1,000 Billion Trees for a Cleaner World

17-year-old climate-protection campaigner Felix Finkbeiner wins the Reader’s Digest “European of the Year 2015” award.

He is only 17 years old and already a world ambassador for more effective climate protection. Felix Finkbeiner and his climate-rescue initiative Plant-for-the-Planet have already planted hundreds of millions of saplings all over the world to help save the Earth from climate collapse. For his exemplary commitment, the European issues of Reader’s Digest magazine have now selected him as “European of the Year.” This makes student Finkbeiner the youngest recipient of the award in its 20-year history.

By the year 2020 Finkbeiner and his fellow campaigners intend to have planted one trillion trees, 150 for every single person on the planet. “The Earth has plenty of room for all those extra trees without needing to encroach on farmland or the places where people live, and they would absorb a quarter of global CO2 emissions,” Felix says on his vision. He laid the foundations for his initiative when he was nine years old and preparing to give a presentation about the climate crisis to his classmates. He found an online article about Kenyan Nobel Prize laureate Wangari Maathai, who helped get 30 million trees planted in her home country over 30 years. “I got it into my head that me and my classmates could do something similar, so we planted a tree,” says Felix in the February issue of Reader’s Digest. The children started the Plant-for-the-Planet initiative with the aim of bringing together kids from all over the world and planting a million trees in every country.

In the meantime, 120,000 children and adolescents the world over have become active campaigners for the cause. Felix Finkbeiner is invited to address audiences around the globe. In 2011 he made a speech to the United Nations, and he greatly impressed supporters like Prince Albert of Monaco and Al Gore. But Felix, who still attends an international school, feels that he is far from having achieved his ultimate aim. After leaving school, he intends to study in the United States and to fight for his vision there. “In America, far too many people believe that there have always been such extreme climate and weather events throughout Earth’s history,” he claims. “But 97 percent of the climate studies come to the conclusion that climate change is man-made and demands to be taken very seriously.”

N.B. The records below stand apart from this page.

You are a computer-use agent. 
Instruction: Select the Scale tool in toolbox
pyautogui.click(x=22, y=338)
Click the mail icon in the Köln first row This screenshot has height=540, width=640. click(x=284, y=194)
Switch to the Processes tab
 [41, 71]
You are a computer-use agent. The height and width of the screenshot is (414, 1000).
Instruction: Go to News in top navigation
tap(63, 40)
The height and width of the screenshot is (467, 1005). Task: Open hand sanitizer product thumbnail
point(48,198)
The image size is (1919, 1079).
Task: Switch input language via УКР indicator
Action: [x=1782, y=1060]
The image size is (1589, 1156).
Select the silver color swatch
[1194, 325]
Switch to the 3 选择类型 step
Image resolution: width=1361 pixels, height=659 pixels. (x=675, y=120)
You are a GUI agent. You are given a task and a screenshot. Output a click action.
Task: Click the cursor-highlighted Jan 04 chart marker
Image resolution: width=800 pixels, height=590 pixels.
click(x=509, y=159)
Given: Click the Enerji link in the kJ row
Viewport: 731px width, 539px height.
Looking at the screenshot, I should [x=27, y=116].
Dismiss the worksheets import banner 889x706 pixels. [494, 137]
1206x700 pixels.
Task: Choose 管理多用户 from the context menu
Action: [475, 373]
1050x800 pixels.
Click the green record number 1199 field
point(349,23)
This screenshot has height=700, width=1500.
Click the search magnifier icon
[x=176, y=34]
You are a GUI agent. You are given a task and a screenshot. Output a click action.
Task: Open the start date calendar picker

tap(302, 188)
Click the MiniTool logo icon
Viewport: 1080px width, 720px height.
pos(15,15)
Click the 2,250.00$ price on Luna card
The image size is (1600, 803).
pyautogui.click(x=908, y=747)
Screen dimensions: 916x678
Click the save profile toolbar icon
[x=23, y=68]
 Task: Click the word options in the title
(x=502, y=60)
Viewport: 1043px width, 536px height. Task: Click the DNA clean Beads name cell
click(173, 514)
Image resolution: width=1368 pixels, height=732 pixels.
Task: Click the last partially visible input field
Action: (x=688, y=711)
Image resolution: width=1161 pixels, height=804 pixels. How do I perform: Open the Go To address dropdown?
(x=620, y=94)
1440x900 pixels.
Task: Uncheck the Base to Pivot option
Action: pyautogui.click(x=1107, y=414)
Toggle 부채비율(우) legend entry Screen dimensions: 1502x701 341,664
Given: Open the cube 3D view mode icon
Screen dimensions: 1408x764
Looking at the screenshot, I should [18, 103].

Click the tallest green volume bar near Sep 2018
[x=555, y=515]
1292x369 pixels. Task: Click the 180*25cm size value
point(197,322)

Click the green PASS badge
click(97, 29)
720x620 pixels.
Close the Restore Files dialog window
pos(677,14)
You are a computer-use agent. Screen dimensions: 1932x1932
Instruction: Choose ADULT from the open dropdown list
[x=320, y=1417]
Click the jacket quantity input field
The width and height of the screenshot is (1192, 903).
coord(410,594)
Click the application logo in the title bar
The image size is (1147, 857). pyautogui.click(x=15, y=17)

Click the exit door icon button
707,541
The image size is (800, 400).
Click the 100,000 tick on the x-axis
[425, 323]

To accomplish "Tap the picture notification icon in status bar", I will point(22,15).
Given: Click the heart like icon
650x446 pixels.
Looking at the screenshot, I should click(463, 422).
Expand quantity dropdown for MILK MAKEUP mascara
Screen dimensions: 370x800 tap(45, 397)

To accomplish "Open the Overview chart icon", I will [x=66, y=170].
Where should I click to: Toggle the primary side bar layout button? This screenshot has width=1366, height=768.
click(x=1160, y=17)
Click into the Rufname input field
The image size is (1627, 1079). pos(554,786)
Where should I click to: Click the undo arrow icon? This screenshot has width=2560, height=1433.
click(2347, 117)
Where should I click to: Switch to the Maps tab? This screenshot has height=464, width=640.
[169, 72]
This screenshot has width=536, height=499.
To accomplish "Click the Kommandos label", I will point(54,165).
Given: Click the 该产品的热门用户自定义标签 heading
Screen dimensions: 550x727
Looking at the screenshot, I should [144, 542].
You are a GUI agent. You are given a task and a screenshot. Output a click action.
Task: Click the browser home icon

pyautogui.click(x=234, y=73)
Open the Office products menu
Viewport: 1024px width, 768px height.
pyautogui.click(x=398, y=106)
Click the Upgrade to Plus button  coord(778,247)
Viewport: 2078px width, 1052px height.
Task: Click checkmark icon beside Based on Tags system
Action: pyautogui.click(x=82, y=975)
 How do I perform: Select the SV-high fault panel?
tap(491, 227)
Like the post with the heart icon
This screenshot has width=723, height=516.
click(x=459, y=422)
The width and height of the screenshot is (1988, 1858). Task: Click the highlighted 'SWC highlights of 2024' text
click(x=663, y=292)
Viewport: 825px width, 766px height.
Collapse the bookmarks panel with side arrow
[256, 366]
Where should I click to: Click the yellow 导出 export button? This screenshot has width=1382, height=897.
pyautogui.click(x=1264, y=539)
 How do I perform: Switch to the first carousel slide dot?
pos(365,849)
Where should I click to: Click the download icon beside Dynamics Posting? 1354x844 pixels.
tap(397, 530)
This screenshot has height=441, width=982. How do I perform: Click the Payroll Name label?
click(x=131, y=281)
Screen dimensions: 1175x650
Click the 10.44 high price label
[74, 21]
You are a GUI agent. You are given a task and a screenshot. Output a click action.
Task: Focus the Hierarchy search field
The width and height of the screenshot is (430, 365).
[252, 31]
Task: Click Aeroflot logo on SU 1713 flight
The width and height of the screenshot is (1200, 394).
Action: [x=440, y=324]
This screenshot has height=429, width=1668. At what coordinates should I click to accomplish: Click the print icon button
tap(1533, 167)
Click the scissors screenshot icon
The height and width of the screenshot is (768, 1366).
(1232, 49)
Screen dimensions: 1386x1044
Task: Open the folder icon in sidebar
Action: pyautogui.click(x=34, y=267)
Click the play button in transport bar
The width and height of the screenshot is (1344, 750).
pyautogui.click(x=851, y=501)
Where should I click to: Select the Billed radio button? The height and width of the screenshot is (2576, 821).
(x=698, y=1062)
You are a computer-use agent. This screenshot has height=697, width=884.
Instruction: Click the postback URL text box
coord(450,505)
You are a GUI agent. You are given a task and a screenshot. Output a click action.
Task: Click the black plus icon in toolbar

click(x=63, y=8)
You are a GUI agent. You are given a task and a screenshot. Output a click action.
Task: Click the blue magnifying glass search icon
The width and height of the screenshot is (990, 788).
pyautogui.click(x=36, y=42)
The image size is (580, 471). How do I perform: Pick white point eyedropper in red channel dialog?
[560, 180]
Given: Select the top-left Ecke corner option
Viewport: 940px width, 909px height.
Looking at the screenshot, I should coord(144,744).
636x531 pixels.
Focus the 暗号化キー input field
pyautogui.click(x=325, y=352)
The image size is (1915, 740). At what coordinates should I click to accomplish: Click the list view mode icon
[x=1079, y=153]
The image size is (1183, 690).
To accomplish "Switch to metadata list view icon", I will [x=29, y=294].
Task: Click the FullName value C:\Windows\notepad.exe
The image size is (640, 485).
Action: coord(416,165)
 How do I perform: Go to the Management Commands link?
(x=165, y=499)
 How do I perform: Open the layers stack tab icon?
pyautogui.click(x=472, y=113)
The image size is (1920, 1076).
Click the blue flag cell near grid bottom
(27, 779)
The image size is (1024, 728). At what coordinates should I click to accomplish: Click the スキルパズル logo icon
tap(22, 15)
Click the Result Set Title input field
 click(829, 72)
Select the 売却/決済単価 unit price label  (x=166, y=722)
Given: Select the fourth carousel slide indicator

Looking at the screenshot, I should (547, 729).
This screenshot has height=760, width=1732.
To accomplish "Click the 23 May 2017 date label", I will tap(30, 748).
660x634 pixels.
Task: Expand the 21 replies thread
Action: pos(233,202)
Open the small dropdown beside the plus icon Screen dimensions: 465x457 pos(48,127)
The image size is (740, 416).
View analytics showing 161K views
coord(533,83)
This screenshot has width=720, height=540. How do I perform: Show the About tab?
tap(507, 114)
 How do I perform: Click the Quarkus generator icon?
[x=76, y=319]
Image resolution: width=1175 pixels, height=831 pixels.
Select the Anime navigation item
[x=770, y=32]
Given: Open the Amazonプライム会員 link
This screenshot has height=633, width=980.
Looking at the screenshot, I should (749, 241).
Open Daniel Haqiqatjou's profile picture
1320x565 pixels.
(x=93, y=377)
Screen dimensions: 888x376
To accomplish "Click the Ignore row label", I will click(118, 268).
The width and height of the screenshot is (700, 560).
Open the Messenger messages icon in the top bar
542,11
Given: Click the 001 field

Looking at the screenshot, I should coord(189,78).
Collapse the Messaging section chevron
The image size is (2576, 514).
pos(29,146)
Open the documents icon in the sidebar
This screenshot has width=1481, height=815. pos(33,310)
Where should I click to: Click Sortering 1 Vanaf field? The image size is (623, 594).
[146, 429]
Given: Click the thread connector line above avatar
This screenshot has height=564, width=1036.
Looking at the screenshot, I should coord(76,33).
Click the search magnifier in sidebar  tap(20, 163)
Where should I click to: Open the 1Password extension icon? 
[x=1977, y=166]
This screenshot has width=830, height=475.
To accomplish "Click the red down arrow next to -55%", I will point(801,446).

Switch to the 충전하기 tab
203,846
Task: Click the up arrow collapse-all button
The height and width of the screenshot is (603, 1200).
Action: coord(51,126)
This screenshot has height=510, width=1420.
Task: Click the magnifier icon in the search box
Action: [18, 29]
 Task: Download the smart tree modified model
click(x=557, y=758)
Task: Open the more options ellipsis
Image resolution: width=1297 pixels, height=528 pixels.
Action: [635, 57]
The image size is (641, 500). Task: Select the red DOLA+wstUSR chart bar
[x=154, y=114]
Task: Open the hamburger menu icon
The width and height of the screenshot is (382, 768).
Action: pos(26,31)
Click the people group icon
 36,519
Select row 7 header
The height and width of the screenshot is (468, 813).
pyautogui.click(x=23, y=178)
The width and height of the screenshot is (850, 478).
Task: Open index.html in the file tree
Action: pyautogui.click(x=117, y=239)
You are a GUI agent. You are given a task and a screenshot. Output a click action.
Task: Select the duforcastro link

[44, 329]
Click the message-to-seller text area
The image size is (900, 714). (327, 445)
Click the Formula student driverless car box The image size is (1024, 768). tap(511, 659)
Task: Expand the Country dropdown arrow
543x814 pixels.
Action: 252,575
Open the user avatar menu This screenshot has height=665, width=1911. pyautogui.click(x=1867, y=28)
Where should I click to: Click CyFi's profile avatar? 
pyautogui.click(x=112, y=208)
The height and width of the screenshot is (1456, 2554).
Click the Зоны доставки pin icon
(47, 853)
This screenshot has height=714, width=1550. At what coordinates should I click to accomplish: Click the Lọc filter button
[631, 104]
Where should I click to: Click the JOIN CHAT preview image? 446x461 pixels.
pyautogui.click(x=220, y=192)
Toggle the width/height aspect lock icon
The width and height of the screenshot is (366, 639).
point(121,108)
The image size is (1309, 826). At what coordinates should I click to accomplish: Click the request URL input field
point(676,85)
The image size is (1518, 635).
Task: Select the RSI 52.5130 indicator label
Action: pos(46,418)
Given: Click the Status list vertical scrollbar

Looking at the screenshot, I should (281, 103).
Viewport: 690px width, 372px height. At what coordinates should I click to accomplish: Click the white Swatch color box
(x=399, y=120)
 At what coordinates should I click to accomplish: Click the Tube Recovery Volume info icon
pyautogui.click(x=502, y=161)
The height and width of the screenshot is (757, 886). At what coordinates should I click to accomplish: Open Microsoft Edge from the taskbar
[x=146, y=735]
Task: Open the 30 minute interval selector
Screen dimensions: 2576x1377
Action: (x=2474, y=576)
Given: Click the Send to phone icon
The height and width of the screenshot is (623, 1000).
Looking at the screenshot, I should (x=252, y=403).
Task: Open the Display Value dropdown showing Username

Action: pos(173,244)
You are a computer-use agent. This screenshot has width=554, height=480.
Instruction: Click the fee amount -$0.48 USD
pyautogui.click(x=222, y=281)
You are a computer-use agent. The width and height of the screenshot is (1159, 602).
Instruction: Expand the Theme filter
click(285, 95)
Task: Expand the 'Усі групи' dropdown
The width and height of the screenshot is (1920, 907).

The Reader’s Digest “European of the Year” award

Every year, the European editors-in-chief of the international magazine Reader’s Digest confer this award to people who engage themselves with urgent societal issues and thus help improve the lives of others. Since the inauguration of this remarkable award in 1996, Reader’s Digest magazine, which appears in 29 editions and 17 languages, has distinguished a large number of deserving individuals. Among the recipients in earlier years are the French judge Eva Joly (2002), the Dutch-American women’s rights campaigner and Islam critic Aayan Hirsi Ali (2006), German AIDS campaigner Joachim Franz (2009), and Polish television journalist Agnieszka Romaszewska (2013).

Reader’s Digest: European of the Year 2015 – “The boy who plants Trees”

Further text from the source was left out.